### [RECORD SET]
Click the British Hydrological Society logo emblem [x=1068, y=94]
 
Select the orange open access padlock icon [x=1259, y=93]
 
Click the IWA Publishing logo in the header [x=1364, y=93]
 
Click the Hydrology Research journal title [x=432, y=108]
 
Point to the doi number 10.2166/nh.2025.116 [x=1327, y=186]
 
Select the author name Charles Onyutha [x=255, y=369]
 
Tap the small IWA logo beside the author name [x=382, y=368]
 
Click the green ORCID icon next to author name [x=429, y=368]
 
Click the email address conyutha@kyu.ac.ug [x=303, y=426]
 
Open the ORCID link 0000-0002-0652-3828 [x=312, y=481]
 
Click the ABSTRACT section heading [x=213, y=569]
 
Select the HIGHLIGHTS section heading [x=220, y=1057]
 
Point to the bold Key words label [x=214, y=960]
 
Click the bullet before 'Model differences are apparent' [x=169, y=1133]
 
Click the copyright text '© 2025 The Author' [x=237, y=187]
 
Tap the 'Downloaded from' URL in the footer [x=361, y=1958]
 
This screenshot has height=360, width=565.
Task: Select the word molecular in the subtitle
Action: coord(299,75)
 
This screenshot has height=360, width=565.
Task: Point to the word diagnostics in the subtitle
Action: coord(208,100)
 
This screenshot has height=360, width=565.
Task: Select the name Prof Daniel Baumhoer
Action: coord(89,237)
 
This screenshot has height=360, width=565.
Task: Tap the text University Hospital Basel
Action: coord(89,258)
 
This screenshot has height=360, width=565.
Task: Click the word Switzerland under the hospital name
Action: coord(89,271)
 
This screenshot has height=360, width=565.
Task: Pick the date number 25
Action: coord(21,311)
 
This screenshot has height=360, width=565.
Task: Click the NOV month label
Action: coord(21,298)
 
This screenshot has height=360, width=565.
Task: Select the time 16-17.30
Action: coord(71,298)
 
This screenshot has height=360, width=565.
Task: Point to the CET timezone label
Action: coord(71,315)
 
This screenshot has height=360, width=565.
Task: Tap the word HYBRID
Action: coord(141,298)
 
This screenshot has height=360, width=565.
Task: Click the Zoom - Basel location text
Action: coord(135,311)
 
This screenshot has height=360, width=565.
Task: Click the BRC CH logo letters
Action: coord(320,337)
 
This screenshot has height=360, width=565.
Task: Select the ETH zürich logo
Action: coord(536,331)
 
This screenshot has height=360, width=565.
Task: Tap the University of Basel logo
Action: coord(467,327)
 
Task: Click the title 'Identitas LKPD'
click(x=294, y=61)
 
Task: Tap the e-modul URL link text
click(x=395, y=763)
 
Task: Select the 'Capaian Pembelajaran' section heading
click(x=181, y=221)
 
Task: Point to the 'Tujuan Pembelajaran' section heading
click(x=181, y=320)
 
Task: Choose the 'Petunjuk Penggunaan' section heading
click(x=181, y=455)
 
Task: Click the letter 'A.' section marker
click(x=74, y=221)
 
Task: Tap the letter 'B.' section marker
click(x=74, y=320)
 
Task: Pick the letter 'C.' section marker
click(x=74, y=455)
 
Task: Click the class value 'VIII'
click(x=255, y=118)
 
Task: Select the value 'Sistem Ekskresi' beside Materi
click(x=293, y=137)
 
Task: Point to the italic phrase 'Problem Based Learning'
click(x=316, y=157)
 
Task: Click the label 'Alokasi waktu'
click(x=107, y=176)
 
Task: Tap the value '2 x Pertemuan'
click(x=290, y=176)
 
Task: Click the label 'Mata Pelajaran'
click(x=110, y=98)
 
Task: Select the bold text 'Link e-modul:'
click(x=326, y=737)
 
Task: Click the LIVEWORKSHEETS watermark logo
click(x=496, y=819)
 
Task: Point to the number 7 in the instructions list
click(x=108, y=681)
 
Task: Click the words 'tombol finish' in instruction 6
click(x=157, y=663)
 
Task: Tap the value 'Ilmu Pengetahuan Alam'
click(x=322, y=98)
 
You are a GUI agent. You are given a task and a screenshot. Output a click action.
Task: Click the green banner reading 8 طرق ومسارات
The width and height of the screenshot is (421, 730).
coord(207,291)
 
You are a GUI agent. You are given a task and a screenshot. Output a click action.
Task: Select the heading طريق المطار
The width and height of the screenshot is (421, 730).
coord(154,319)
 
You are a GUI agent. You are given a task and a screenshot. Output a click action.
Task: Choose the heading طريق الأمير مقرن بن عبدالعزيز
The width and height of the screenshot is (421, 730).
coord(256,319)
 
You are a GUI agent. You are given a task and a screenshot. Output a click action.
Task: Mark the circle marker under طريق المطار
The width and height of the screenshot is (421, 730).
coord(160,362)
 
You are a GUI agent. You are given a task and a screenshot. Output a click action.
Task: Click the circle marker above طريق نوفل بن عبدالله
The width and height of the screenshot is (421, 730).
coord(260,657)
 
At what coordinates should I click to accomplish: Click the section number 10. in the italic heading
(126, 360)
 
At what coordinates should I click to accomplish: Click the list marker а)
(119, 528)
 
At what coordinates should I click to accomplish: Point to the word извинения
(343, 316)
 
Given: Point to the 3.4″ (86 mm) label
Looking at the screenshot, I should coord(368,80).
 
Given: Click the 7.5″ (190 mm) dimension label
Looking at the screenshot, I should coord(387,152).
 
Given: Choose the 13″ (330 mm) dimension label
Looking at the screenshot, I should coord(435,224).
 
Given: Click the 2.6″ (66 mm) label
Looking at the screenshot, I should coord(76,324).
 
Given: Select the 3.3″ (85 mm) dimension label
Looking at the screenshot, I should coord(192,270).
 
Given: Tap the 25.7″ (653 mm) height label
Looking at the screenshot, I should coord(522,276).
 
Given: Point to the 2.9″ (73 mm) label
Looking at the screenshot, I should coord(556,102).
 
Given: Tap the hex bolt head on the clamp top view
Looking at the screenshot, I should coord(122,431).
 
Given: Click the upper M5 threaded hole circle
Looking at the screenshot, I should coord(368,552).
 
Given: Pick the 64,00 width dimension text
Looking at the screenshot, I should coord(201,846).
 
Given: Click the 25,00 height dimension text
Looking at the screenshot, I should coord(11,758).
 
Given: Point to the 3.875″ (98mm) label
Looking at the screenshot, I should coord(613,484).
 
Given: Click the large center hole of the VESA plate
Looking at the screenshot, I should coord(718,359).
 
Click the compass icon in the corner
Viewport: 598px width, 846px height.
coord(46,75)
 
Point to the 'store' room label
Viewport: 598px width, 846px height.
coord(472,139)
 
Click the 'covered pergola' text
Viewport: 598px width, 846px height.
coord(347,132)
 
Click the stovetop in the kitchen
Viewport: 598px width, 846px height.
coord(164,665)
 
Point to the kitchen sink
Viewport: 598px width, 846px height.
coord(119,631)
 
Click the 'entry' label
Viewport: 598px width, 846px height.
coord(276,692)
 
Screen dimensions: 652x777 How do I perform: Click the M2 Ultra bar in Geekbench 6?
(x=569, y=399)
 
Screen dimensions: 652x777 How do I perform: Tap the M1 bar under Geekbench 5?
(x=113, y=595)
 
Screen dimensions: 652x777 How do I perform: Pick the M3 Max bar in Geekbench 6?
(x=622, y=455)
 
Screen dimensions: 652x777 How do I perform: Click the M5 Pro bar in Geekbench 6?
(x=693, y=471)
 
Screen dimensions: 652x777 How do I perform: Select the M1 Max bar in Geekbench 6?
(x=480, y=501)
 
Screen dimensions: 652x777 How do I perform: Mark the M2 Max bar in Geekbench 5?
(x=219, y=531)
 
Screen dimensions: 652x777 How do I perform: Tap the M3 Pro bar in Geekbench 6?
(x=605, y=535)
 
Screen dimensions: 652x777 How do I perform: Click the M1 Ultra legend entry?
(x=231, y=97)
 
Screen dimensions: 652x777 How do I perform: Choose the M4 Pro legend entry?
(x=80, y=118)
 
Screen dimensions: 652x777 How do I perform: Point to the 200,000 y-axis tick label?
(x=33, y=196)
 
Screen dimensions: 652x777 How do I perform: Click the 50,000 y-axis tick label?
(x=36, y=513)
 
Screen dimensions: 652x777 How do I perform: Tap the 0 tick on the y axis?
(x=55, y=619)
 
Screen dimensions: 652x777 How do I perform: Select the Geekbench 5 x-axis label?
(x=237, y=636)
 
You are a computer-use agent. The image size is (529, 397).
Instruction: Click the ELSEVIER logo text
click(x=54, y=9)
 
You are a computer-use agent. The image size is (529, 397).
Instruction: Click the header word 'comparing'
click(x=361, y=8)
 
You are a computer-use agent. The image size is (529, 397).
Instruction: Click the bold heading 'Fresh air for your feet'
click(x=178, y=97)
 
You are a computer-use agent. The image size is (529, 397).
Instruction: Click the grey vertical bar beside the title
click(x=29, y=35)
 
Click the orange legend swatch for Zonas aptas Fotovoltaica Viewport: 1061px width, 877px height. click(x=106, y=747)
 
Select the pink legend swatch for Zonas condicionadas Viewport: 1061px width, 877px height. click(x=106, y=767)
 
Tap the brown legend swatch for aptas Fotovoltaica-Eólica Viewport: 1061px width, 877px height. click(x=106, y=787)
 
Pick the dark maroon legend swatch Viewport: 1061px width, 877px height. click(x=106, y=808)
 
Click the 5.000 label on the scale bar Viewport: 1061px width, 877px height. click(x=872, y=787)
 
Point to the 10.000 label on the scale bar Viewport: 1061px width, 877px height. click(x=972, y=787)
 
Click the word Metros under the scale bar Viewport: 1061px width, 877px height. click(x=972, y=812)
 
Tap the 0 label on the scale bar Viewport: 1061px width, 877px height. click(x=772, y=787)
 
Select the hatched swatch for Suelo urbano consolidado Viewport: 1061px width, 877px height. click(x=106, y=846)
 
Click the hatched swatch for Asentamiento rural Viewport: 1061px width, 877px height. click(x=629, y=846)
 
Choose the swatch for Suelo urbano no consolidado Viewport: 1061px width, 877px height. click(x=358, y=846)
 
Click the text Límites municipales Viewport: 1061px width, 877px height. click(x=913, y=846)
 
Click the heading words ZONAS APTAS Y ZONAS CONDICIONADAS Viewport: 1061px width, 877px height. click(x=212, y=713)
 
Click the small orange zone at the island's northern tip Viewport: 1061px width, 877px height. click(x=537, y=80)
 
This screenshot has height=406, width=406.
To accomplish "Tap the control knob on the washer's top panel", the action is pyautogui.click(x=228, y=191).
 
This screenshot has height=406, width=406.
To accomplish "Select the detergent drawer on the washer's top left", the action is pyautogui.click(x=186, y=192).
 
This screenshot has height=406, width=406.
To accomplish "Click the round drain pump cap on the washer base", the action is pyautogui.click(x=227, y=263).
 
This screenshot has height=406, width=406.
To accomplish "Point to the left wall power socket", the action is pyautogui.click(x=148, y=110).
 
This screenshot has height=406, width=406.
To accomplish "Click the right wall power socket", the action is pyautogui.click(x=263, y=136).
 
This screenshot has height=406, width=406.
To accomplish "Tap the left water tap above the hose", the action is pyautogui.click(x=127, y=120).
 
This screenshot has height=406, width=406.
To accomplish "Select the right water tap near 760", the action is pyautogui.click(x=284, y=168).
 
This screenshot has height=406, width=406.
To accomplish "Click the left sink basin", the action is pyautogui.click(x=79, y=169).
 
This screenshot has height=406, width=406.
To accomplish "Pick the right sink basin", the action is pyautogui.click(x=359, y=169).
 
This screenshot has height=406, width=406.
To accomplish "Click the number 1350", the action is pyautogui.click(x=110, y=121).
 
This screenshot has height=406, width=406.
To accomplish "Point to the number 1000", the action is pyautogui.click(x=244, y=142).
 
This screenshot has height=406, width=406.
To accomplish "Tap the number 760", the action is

### [WHAT TO WORK ON]
Rewrite the rows starting with the line with "Task: Choose the 'Petunjuk" and going on through the line with "coord(154,319)", changing "section marker" to "section label" and leaving everything else unchanged.

### [WRITTEN SOLUTION]
Task: Choose the 'Petunjuk Penggunaan' section heading
click(x=181, y=455)
 
Task: Click the letter 'A.' section label
click(x=74, y=221)
 
Task: Tap the letter 'B.' section label
click(x=74, y=320)
 
Task: Pick the letter 'C.' section label
click(x=74, y=455)
 
Task: Click the class value 'VIII'
click(x=255, y=118)
 
Task: Select the value 'Sistem Ekskresi' beside Materi
click(x=293, y=137)
 
Task: Point to the italic phrase 'Problem Based Learning'
click(x=316, y=157)
 
Task: Click the label 'Alokasi waktu'
click(x=107, y=176)
 
Task: Tap the value '2 x Pertemuan'
click(x=290, y=176)
 
Task: Click the label 'Mata Pelajaran'
click(x=110, y=98)
 
Task: Select the bold text 'Link e-modul:'
click(x=326, y=737)
 
Task: Click the LIVEWORKSHEETS watermark logo
click(x=496, y=819)
 
Task: Point to the number 7 in the instructions list
click(x=108, y=681)
 
Task: Click the words 'tombol finish' in instruction 6
click(x=157, y=663)
 
Task: Tap the value 'Ilmu Pengetahuan Alam'
click(x=322, y=98)
 
You are a GUI agent. You are given a task and a screenshot. Output a click action.
Task: Click the green banner reading 8 طرق ومسارات
The width and height of the screenshot is (421, 730).
coord(207,291)
 
You are a GUI agent. You are given a task and a screenshot. Output a click action.
Task: Select the heading طريق المطار
The width and height of the screenshot is (421, 730).
coord(154,319)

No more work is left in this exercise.